## Setting up


If you are going to use Sagemaker in a local environment, you need access to an IAM Role with the required permissions for Sagemaker. You can find more about it [here](https://docs.aws.amazon.com/sagemaker/latest/dg/sagemaker-roles.html).



In [None]:
import os

os.environ["PROTOCOL_BUFFERS_PYTHON_IMPLEMENTATION"] = "python"

import sagemaker
import boto3

sagemaker_session = sagemaker.Session()

try:
    role = sagemaker.get_execution_role()
except ValueError:
    iam = boto3.client("iam")
    role = iam.get_role(RoleName="sagemaker_execution_role")["Role"]["Arn"]
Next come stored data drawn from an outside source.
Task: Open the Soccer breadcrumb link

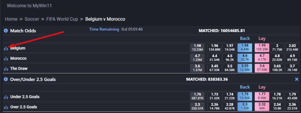Action: coord(32,19)
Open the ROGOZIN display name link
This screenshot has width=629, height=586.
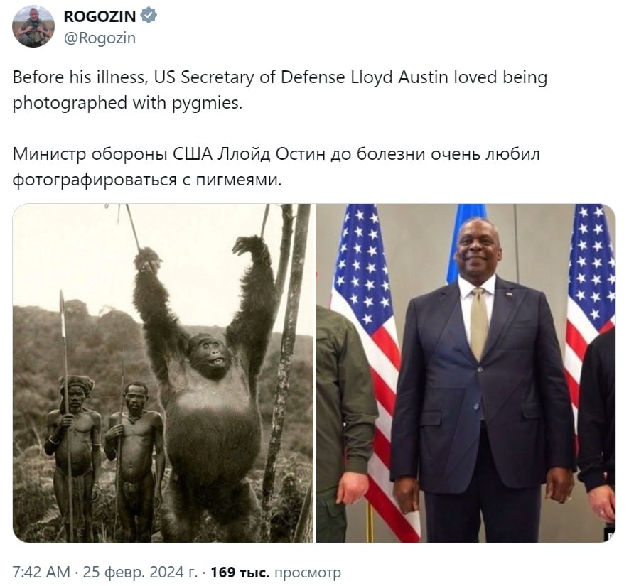[x=100, y=16]
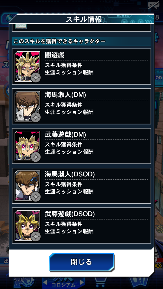
Task: Click the skill badge on 闇遊戯 portrait
Action: (x=36, y=77)
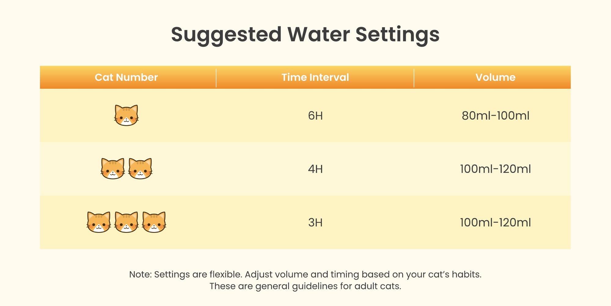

print(f"sagemaker role arn: {role}")
print(f"sagemaker bucket: {sagemaker_session.default_bucket()}")
print(f"sagemaker session region: {sagemaker_session.boto_region_name}")

Note that SageMaker by default uses the latest [AWS Deep Learning Container (DLC)](https://aws.amazon.com/machine-learning/containers/), but if you want to use your own DLC, you can set the `use_ecr_image` flag to `True` and set the `ecr_image` variable. Also note that if using FSx when launching the SageMaker notebook instance, you will need to use the same `subnet` and `security_group_config`.  

In [None]:
use_ecr_image = False
use_fsx = False
kwargs = {}

if use_ecr_image:
    ecr_image = "<ECR_IMAGE_URI>"
    kwargs["image_uri"] = ecr_image

if use_fsx:
    subnet_config = ["<SUBNET_CONFIG_ID>"]
    security_group_config = ["<SECURITY_GROUP_CONFIG>"]
    kwargs["subnets"] = subnet_config
    kwargs["security_group_ids"] = security_group_config

## Configuring Training Job

We will now set the hyperparameters and define the estimator object for our training job.  Since we are using DeepSpeed, we must provide a DeepSpeed config JSON file, which is located in the `code/` folder. 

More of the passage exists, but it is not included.